■ REQUIRED ACTION:
In the records below, the line containing "Click the Chattel term" is the first to keep. Retype it and all later lines exactly, through the end.

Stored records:
......
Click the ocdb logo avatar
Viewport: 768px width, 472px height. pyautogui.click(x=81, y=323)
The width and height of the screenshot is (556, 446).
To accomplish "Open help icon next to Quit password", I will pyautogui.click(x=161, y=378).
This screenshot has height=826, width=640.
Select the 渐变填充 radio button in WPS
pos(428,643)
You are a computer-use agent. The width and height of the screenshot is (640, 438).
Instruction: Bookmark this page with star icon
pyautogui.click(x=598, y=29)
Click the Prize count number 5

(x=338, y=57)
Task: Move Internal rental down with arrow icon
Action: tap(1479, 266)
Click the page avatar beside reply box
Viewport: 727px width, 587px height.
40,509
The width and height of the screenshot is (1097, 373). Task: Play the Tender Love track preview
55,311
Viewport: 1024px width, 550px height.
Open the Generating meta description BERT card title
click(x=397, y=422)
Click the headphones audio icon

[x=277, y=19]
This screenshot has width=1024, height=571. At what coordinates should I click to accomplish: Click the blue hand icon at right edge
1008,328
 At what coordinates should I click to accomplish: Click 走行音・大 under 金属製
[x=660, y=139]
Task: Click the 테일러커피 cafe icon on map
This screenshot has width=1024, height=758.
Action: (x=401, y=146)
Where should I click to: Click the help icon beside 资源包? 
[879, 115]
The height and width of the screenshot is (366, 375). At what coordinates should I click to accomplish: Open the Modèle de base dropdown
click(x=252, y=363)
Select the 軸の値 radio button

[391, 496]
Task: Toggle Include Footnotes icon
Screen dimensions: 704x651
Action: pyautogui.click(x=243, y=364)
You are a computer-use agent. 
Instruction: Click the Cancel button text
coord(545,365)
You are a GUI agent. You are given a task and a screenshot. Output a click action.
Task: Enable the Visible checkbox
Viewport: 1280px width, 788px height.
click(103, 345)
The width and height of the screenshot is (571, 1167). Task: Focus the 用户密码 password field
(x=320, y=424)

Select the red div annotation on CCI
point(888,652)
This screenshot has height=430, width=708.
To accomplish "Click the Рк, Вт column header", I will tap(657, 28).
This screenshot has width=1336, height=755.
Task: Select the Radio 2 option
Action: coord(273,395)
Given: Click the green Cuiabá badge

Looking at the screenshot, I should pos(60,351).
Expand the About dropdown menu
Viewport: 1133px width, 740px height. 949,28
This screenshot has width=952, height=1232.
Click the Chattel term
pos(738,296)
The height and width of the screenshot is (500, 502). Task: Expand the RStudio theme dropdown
......
■ WORKED SOLUTION:
Click the Chattel term
pos(738,296)
The height and width of the screenshot is (500, 502). Task: Expand the RStudio theme dropdown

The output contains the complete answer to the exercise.